OPDRACHT A
Citeer uit de lijst letterlijk de regels vanaf de regel met "At what (x,y)" tot en met de laatste regel van de lijst. Laat de afbeeldingen daarbij weg.

AANGELEVERDE TEKST
Tekst: Jesaja 60: 1-6 en Mattheüs 2: 1-12 en 1 Korinthiërs 1: 4-9
Waarmee kunnen we het nieuwe jaar beginnen?
Beginnen we met goede voornemens, voor onszelf en elkaar?
Voornemens over afvallen, stoppen met roken, meer balans tussen werk en privé, een nieuwe opleiding, met een schone lei beginnen en vul zelf maar aan?
Waar komen die traditionele voornemens toch altijd vandaan?
Ik wil niet stilstaan bij de evenzeer traditionele wetmatigheid dat van veel van die voornemens vaak niets terecht komt.
Want hoezeer ze ook misschien in het luchtledige soms gedaan worden, ze zeggen wel iets.
Voornemens zeggen iets over hoe we ons leven waarderen, hoe we onszelf waarderen.
Dat kan negatief zijn, maar ook positief.
Dat negatieve heeft vaak de overhand. Niet meer roken, minder drinken, meer thuis zijn enz.
Maar daarmee geef je jezelf meteen een brevet van onvermogen, reden waarom ze vaak ook niet lukken.
Vanuit een positieve waardering is veel meer te realiseren.
Bij een positieve waardering van iets gaat het niet om wat je niet wil doen of wat je niet wil zijn, maar wat je wel wil doen en wel wil zijn.
Het is moeilijk je ergens toe te zetten als je je ergens tegen afzet.
Mensen zijn vaak geneigd tot kritiek op hoe iets niet moet, maar dat blokkeert de energie om er iets anders van te maken.
Het is goed om op zoek te gaan in het nieuwe jaar naar die positieve waardering.

OPDRACHT B
Welke bijbelgedeelten worden bovenaan de tekst over goede voornemens genoemd?

AANGELEVERD MATERIAAL
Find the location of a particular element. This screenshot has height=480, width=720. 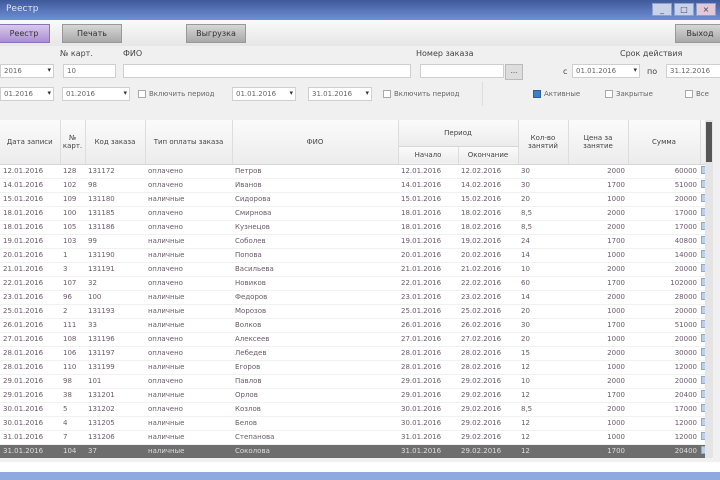

chk1-label: Включить период is located at coordinates (182, 94).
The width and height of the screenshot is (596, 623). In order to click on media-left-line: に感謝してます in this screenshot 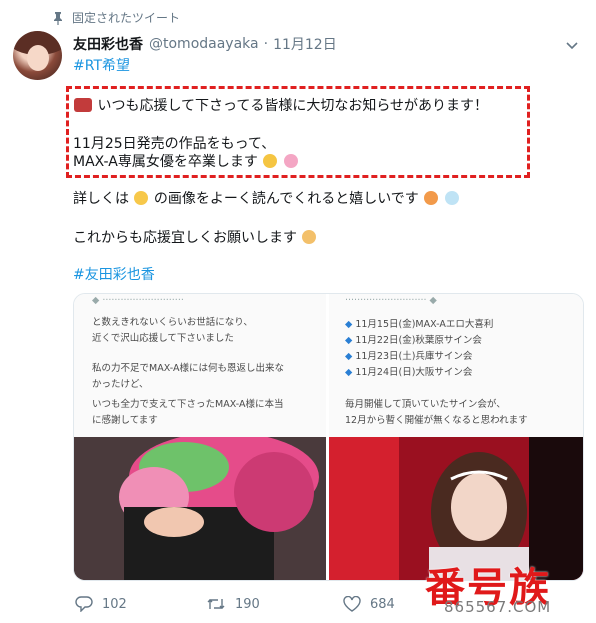, I will do `click(125, 420)`.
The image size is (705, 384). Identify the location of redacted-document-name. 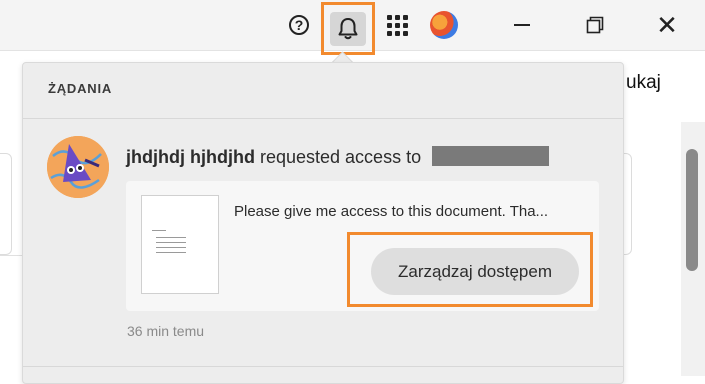
(491, 156).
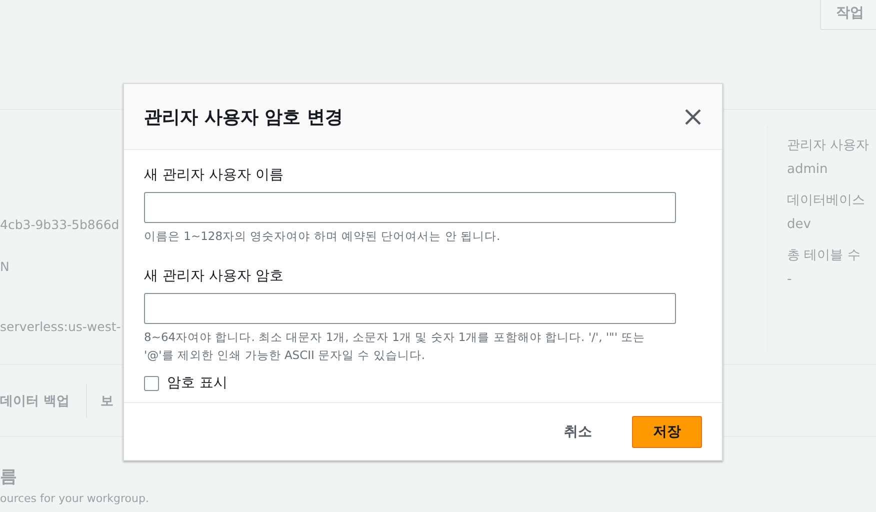 The image size is (876, 512). I want to click on field-label: 새 관리자 사용자 암호, so click(214, 276).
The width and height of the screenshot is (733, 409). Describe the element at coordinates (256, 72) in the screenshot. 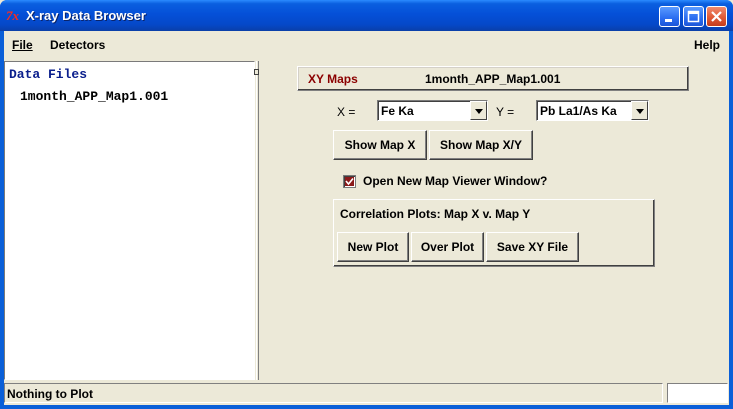

I see `splitter-sash-handle` at that location.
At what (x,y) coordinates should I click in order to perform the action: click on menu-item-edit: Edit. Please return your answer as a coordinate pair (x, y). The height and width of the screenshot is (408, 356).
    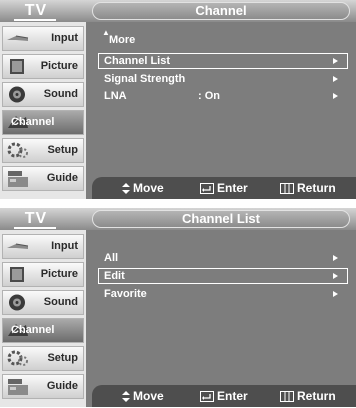
    Looking at the image, I should click on (223, 276).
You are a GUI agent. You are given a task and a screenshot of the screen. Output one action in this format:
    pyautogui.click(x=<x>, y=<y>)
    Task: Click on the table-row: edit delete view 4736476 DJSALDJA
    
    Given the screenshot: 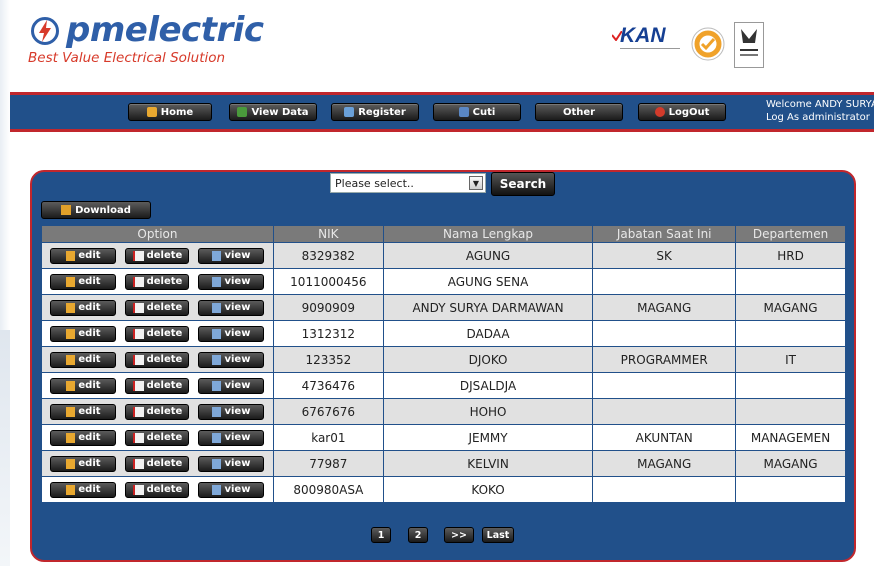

ANTWOORD A
At what (x,y) coordinates should I click in order to perform the action: click on menu-item-edit: Edit. Please return your answer as a coordinate pair (x, y). The height and width of the screenshot is (408, 356).
    Looking at the image, I should click on (223, 276).
You are a GUI agent. You are given a task and a screenshot of the screen. Output one action in this format:
    pyautogui.click(x=<x>, y=<y>)
    Task: Click on the table-row: edit delete view 4736476 DJSALDJA
    
    Given the screenshot: 

ANTWOORD B
Jesaja 60: 1-6, Mattheüs 2: 1-12 en 1 Korinthiërs 1: 4-9.